The government measures also include a new conduct licensing system for banks, insurers and non-bank deposit takers, and a requirement that these entities meet specified standards of customer treatment.
The measures also give the Financial Markets Authority (FMA) the power to direct institutions to change behaviour, improve their systems, and suspend or vary the conditions of a licence, the government said in a statement.
Financial institutions will face strong financial penalties for breaching their obligations, it added, although no further details were provided on the penalties.
“Incentives such as overseas trips or bonuses for selling a certain amount of insurance policies can lead to sales staff pressuring customers into buying unsuitable products, like policies they can never claim on,” said Commerce and Consumer Affairs Minister Kris Faafoi.

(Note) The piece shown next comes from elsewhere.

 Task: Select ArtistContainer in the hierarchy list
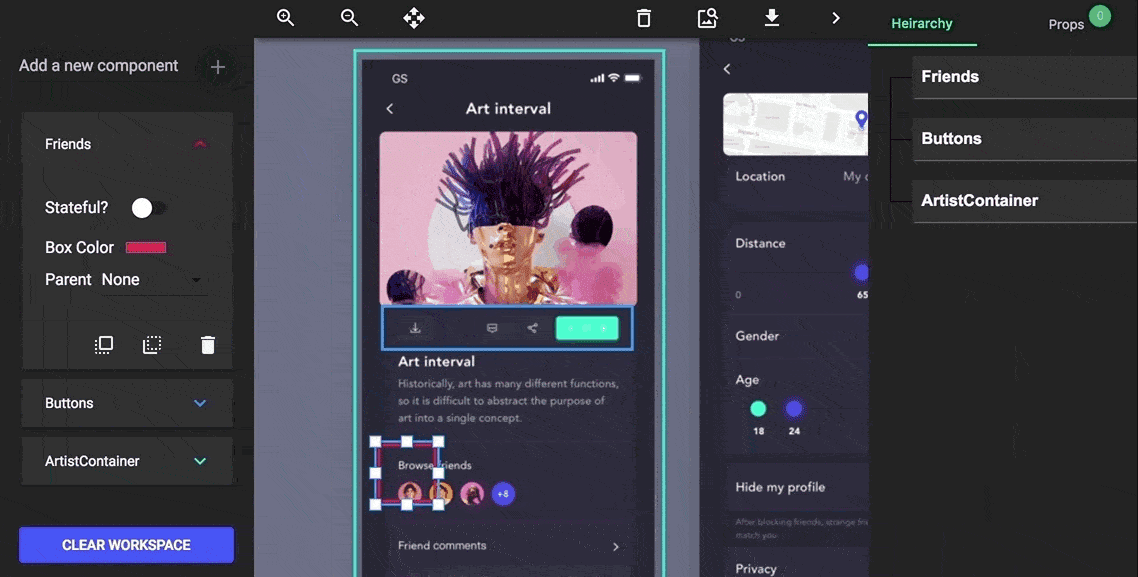click(x=980, y=200)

Faafoi said the government will soon introduce the new legislation to parliament soon.
New Zealand’s financial sector has been in the spotlight in the past year, as a Royal Commission inquiry in neighbouring Australia made a series of revelations of wrongdoing by major financial institutions, many of them parent companies of New Zealand’s largest banks.
The Reserve Bank of New Zealand alongside the FMA had reviewed New Zealand’s bank culture and conduct and not found the problems seen in Australia, but said there were weaknesses in banks’ risk management and that tighter regulation was needed.
The regulators also said last week that they were disappointed by life insurers’ response to a conduct and culture review.